*** Block opens ***

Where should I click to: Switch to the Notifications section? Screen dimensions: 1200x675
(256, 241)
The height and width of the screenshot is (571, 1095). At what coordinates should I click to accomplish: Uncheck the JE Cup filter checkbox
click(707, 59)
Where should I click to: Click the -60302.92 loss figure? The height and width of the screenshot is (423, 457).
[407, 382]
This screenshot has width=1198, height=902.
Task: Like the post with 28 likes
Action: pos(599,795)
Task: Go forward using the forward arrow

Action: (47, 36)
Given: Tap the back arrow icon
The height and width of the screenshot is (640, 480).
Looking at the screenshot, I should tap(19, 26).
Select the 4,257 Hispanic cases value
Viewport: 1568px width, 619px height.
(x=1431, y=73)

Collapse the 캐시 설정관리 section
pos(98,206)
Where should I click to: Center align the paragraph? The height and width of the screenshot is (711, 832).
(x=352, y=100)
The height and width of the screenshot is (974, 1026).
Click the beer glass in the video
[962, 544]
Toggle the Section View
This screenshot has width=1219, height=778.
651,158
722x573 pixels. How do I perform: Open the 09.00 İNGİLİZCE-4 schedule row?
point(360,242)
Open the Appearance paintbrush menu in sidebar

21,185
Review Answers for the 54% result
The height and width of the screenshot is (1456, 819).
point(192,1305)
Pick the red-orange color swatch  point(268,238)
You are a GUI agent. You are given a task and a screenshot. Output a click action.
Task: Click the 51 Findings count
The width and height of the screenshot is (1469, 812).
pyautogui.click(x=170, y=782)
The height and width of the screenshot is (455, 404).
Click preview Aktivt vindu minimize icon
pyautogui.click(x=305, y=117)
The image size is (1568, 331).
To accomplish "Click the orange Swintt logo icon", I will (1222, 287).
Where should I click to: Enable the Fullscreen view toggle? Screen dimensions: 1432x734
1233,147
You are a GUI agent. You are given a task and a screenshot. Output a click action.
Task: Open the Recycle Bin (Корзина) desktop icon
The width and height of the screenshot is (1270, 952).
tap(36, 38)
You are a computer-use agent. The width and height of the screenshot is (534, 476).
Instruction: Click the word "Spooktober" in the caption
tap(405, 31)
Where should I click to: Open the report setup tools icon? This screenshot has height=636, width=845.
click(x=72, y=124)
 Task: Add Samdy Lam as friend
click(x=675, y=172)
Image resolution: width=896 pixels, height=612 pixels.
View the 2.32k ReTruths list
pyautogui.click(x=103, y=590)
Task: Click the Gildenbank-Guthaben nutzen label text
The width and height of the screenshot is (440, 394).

*** Block closes ***

Write down all of the records again, word for word.

Exercise output
Where should I click to: Switch to the Notifications section? Screen dimensions: 1200x675
(256, 241)
The height and width of the screenshot is (571, 1095). At what coordinates should I click to accomplish: Uncheck the JE Cup filter checkbox
click(707, 59)
Where should I click to: Click the -60302.92 loss figure? The height and width of the screenshot is (423, 457).
[407, 382]
This screenshot has width=1198, height=902.
Task: Like the post with 28 likes
Action: pos(599,795)
Task: Go forward using the forward arrow

Action: (47, 36)
Given: Tap the back arrow icon
The height and width of the screenshot is (640, 480).
Looking at the screenshot, I should tap(19, 26).
Select the 4,257 Hispanic cases value
Viewport: 1568px width, 619px height.
(x=1431, y=73)

Collapse the 캐시 설정관리 section
pos(98,206)
Where should I click to: Center align the paragraph? The height and width of the screenshot is (711, 832).
(x=352, y=100)
The height and width of the screenshot is (974, 1026).
Click the beer glass in the video
[962, 544]
Toggle the Section View
This screenshot has width=1219, height=778.
651,158
722x573 pixels. How do I perform: Open the 09.00 İNGİLİZCE-4 schedule row?
point(360,242)
Open the Appearance paintbrush menu in sidebar

21,185
Review Answers for the 54% result
The height and width of the screenshot is (1456, 819).
point(192,1305)
Pick the red-orange color swatch  point(268,238)
You are a GUI agent. You are given a task and a screenshot. Output a click action.
Task: Click the 51 Findings count
The width and height of the screenshot is (1469, 812).
pyautogui.click(x=170, y=782)
The height and width of the screenshot is (455, 404).
Click preview Aktivt vindu minimize icon
pyautogui.click(x=305, y=117)
The image size is (1568, 331).
To accomplish "Click the orange Swintt logo icon", I will (1222, 287).
Where should I click to: Enable the Fullscreen view toggle? Screen dimensions: 1432x734
1233,147
You are a GUI agent. You are given a task and a screenshot. Output a click action.
Task: Open the Recycle Bin (Корзина) desktop icon
The width and height of the screenshot is (1270, 952).
tap(36, 38)
You are a computer-use agent. The width and height of the screenshot is (534, 476).
Instruction: Click the word "Spooktober" in the caption
tap(405, 31)
Where should I click to: Open the report setup tools icon? This screenshot has height=636, width=845.
click(x=72, y=124)
 Task: Add Samdy Lam as friend
click(x=675, y=172)
Image resolution: width=896 pixels, height=612 pixels.
View the 2.32k ReTruths list
pyautogui.click(x=103, y=590)
Task: Click the Gildenbank-Guthaben nutzen label text
The width and height of the screenshot is (440, 394).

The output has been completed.